4. The industry’s attitude toward AI continues to evolve, perhaps even mature
I’ll admit this is a weak sort of a takeaway, but the tenor of conversations about AI at this show has changed in the last couple of years. Now that generative AI (GenAI) has become so commonplace in the workplace in general, pharma people are starting to be a lot more specific with what they mean when they say AI – the sophisticated algorithms used in drug discovery and development, the GenAI-based chatbots for patient-facing use cases, or even “physical AI” – combining AI with robotics for next-generation applications in surgery and prosthetics, something NVIDIA was talking about at the show.
This is something of a relief for journalists and technologists, who were starting to become frustrated with the vague and hype-laden use of the term AI over the last couple of years.
There’s also a growing recognition of machine intelligence as something distinct from human intelligence – not better or worse in every way, but better at some tasks and worse at others. Flagship Pioneering CEO Noubar Afeyan discussed the concept of “polyintelligence”, the idea of recognising three distinct kinds of intelligence: human, machine, and natural. The latter describes, for instance, the pseudo-intelligence of viruses and bacteria rapidly evolving to counter vaccines and treatments meant to stop them.

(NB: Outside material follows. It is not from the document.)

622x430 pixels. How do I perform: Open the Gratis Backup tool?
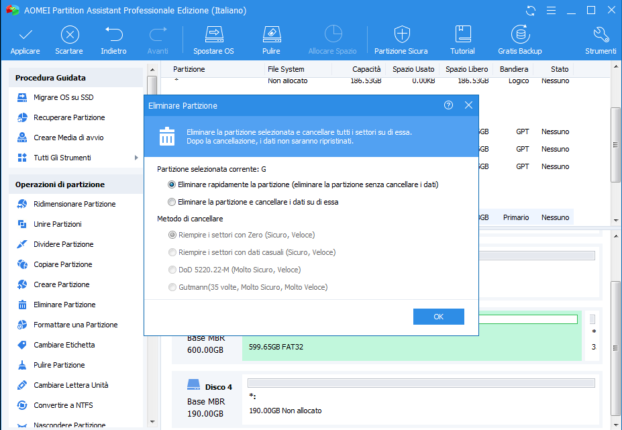(519, 35)
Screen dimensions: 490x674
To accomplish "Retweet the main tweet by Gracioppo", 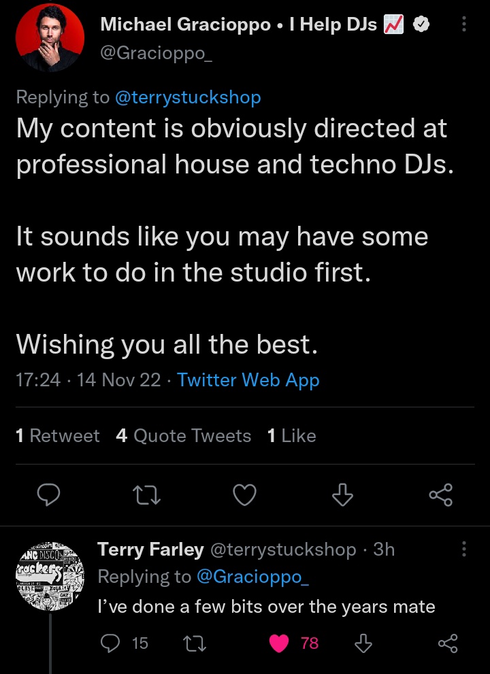I will coord(146,496).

Agree or disagree with the framing, it’s a great example of an industry that finally understands AI well enough to thoughtfully consider its applications and its place in the larger picture of the industry.
When investors talked about AI at the various events I attended, they spoke about it the same way: as a tool, as something they look for their companies to use intelligently, but not generally as a product or service in and of itself to invest in.
5. Women’s health is a space with momentum, but the industry still needs to buy in
Women’s health has been growing in importance as a topic for the last few years, but there’s still a perception that it’s a subset of healthcare, a niche area. In reality, it’s a term that refers to the health and wellbeing of 50% of the population in every aspect of their care.
Yes, menstruation, menopause, pregnancy, endometriosis, and other exclusively female health topics are greatly understudied and under-addressed in the market, and that’s a huge problem in and of itself.
But women also present differently than men in a whole host of conditions, from heart attacks to autism, and this variance is often ignored by the healthcare system, leading to misdiagnoses and poorer health outcomes. Generations of health research underrepresented women in research populations, leading to male-skewed diagnosis and treatment recommendations across the healthcare system.
At Fierce JPM Week, then-First Lady Dr Jill Biden spoke about the Biden Administration’s recent commitments to increased funding for studying women’s health – $200 million from the NIH and $113 million from ARPA-H. But her goal at the conference was to encourage the private sector to step up – not out of altruism, but out of self-interest.
“There's a whole market out there of women […] who are just waiting for anything that will help them live longer, healthier lives," she said.

Historically, mainstream investors haven’t seen it that way: they’ve tended to dismiss female founders and women’s health companies because of a lack of proven success in the market, a bit of a Catch-22, according to Alice Zheng, a women’s health-focused investor at Foreground Capital.
"The business case is really important," Zheng says. "For women's health to be truly mainstream, it has to be about the investment and the business case and it's about finding the data to show that."